[TASK DETAILS]:
Reproduce precisely the lines of the material below from the line containing "This screenshot has width=880, height=542." up to and including its last line. Pictures must not be copied.

[DATA SHOWN]:

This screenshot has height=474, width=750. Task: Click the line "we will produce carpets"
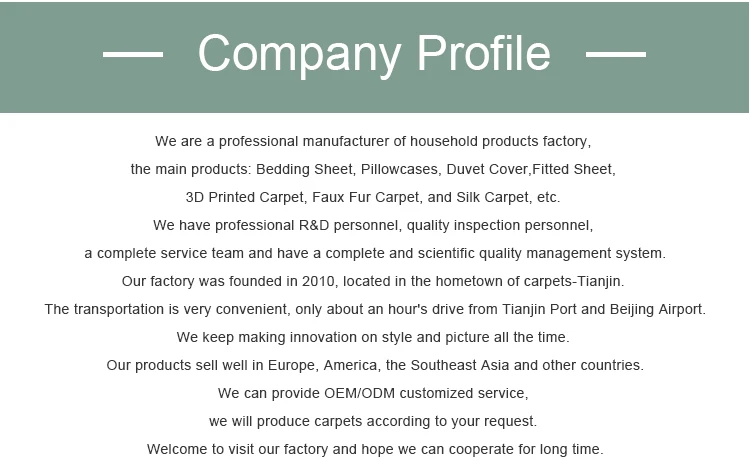[x=373, y=421]
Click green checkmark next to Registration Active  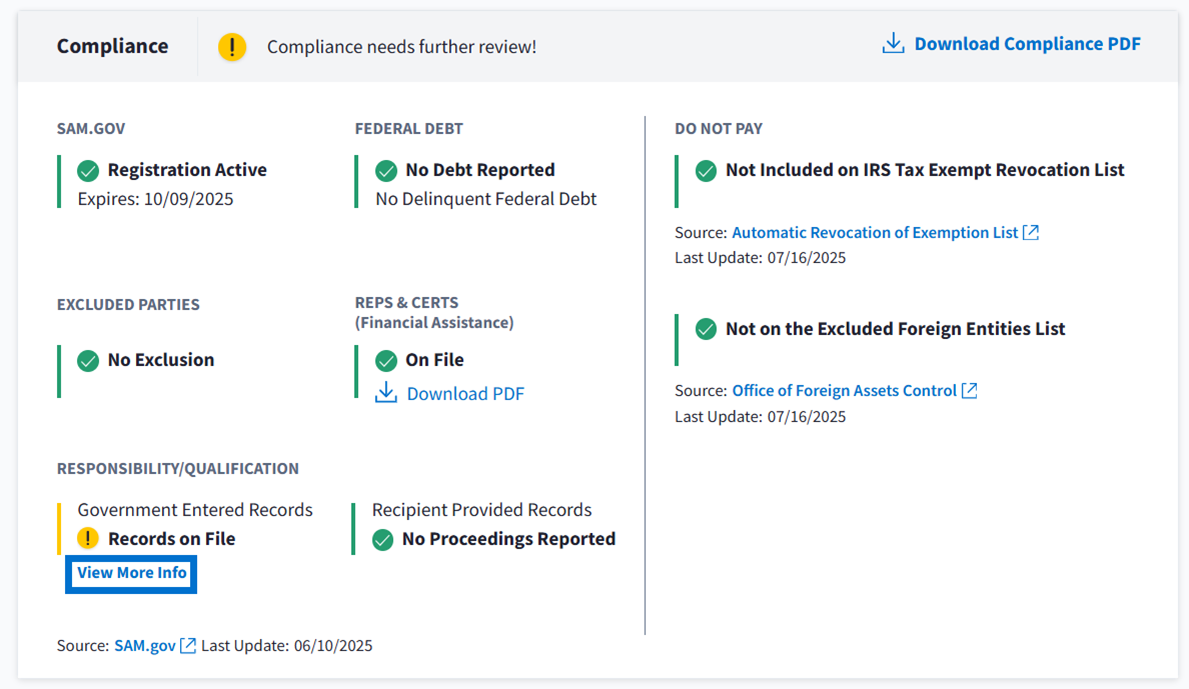(x=88, y=171)
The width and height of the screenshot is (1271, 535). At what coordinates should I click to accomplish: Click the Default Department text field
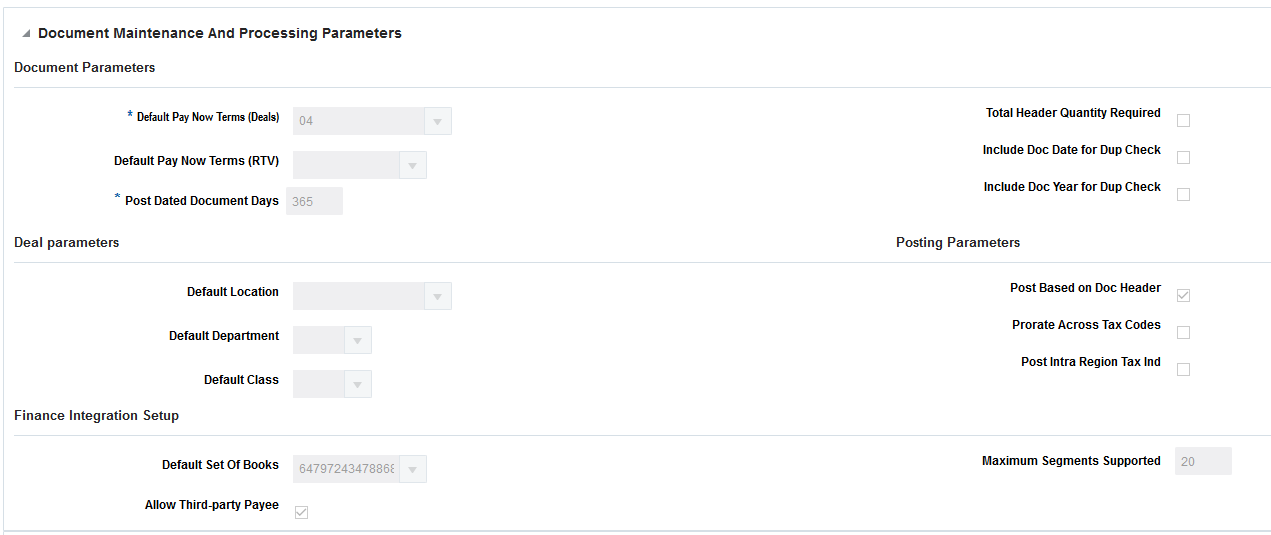click(319, 340)
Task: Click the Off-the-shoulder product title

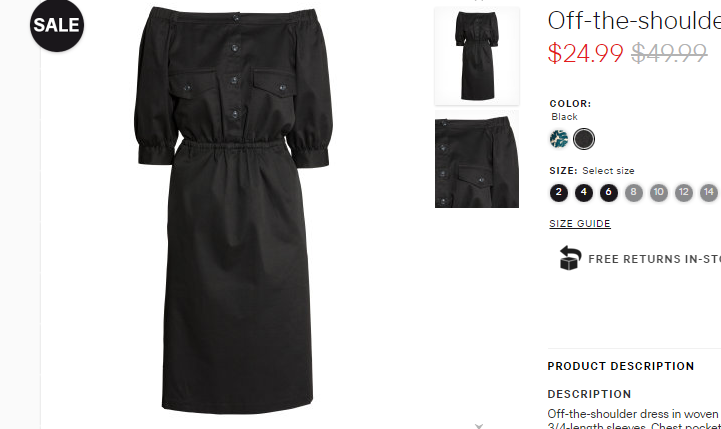Action: pyautogui.click(x=634, y=21)
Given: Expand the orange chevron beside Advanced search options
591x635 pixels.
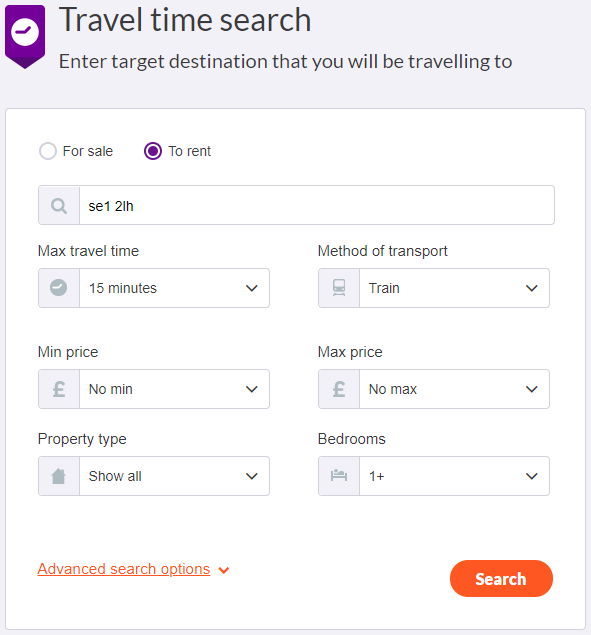Looking at the screenshot, I should [x=224, y=571].
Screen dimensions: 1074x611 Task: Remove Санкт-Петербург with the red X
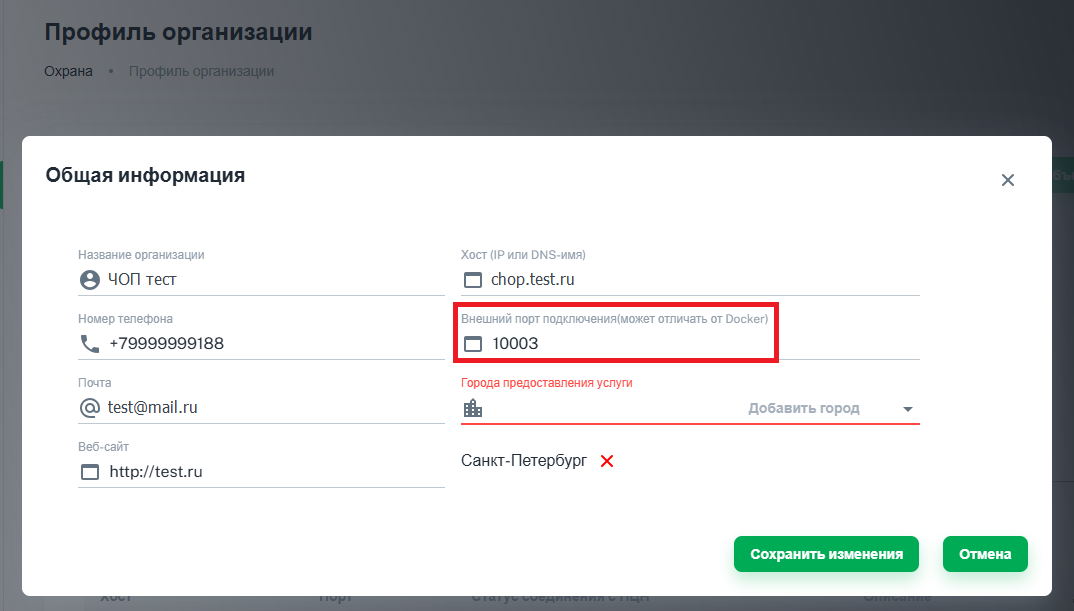(606, 461)
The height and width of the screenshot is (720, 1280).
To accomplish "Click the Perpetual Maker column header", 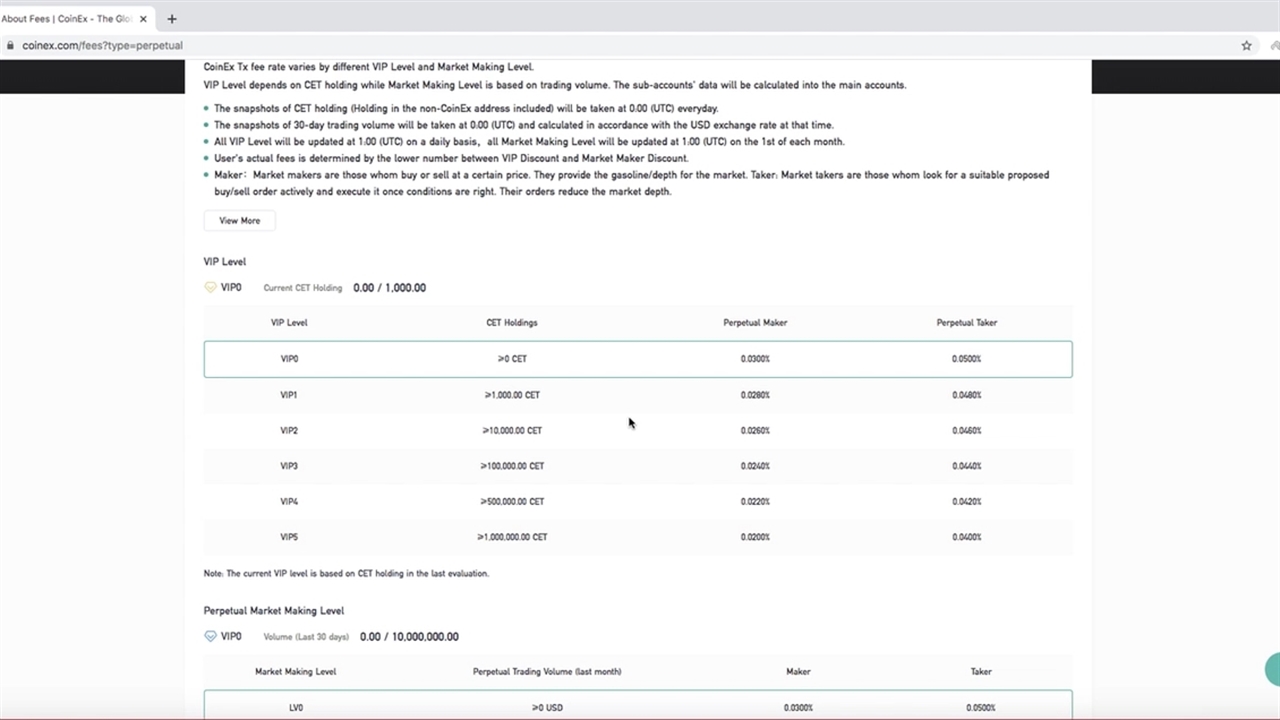I will 755,323.
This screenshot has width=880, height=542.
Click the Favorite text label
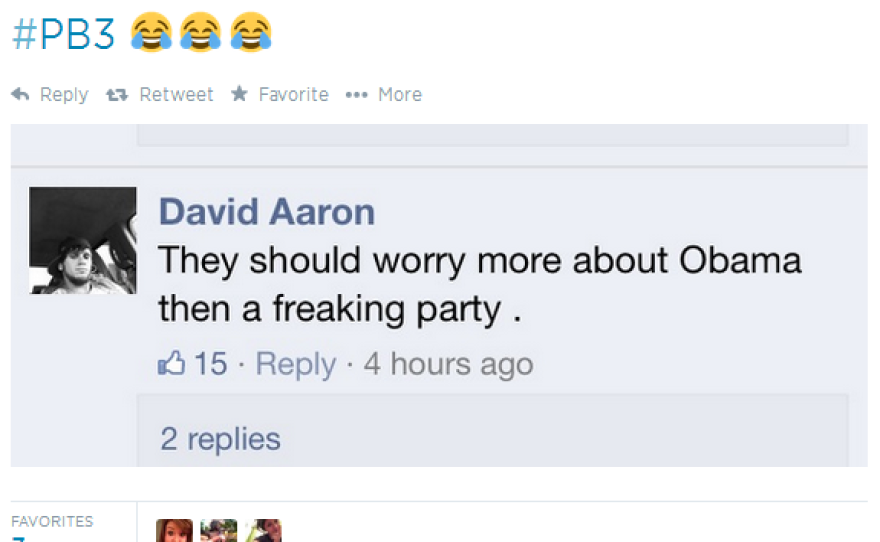[294, 94]
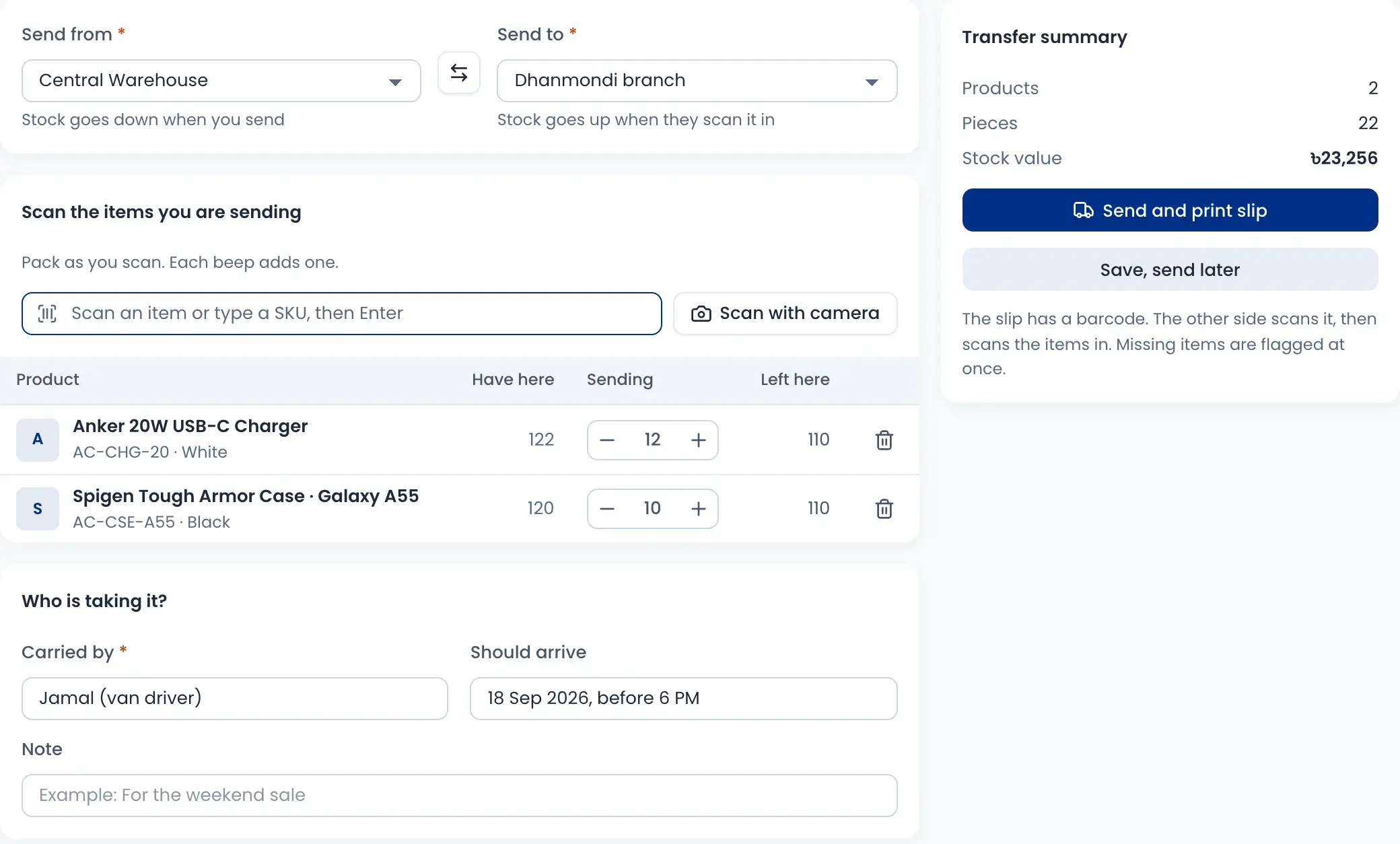
Task: Edit the Carried by field
Action: (235, 699)
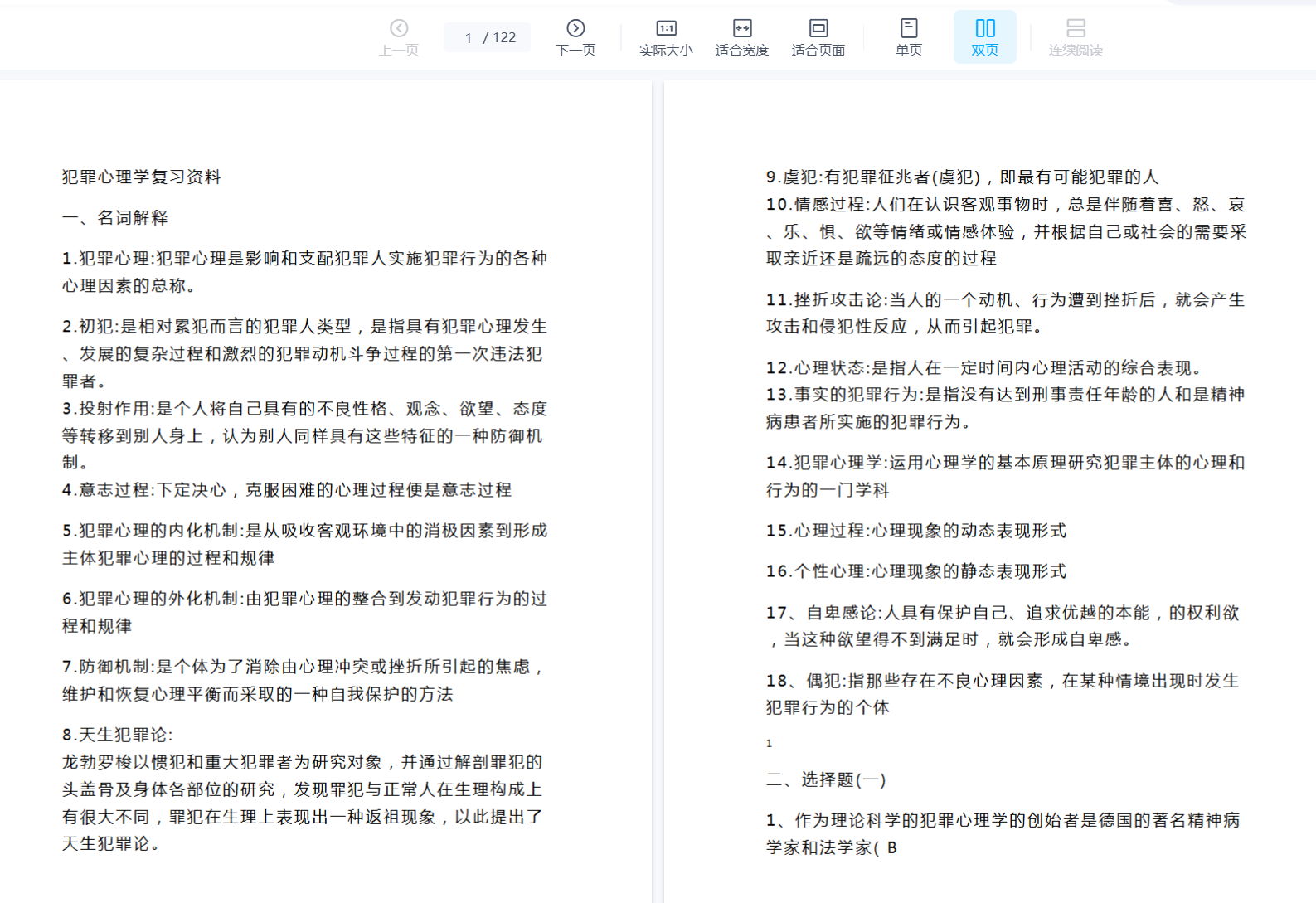This screenshot has height=903, width=1316.
Task: Click the heading 二、选择题(一)
Action: point(826,779)
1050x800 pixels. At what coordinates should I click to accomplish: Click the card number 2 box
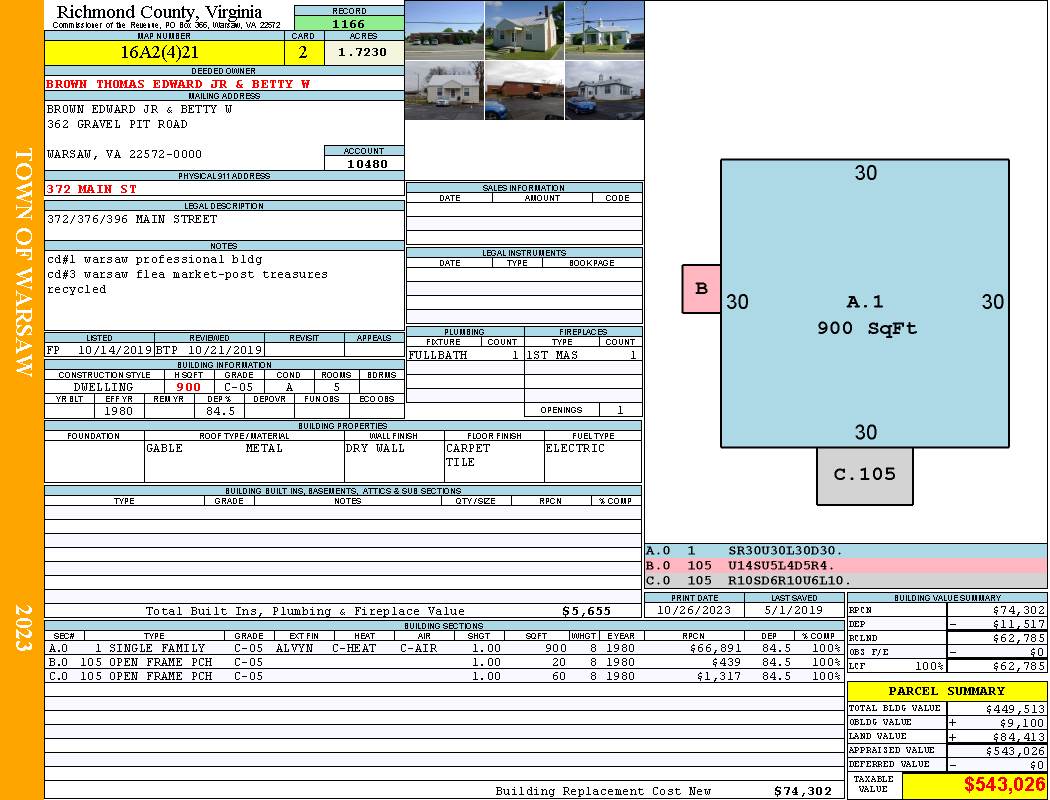tap(304, 52)
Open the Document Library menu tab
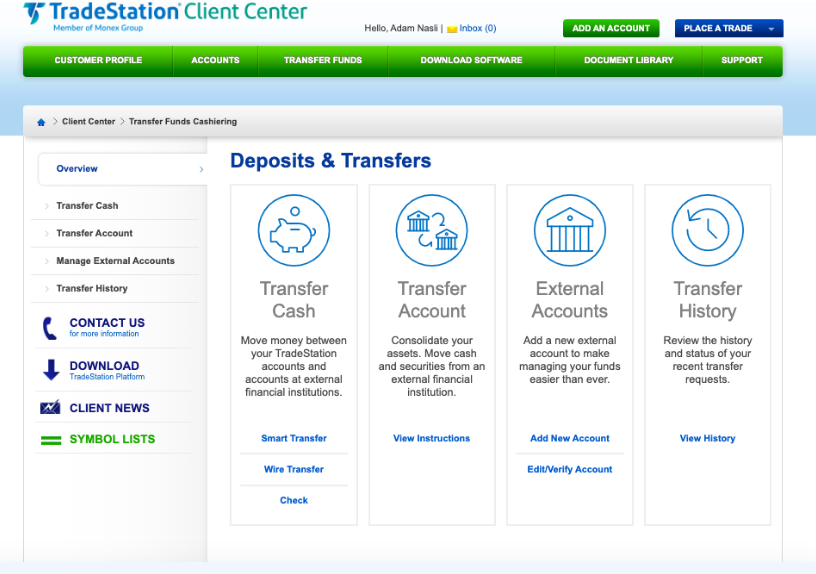Viewport: 816px width, 574px height. click(x=628, y=60)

[OUTPUT OF THE TASK]:
This screenshot has width=880, height=542.
Click the Favorite text label
[294, 94]
Task: Edit the Carried by field
Action: (235, 699)
This screenshot has height=903, width=1316.
Task: Click the heading 二、选择题(一)
Action: point(826,779)
1050x800 pixels. At what coordinates should I click to accomplish: Click the card number 2 box
tap(304, 52)
Open the Document Library menu tab
Viewport: 816px width, 574px height. click(x=628, y=60)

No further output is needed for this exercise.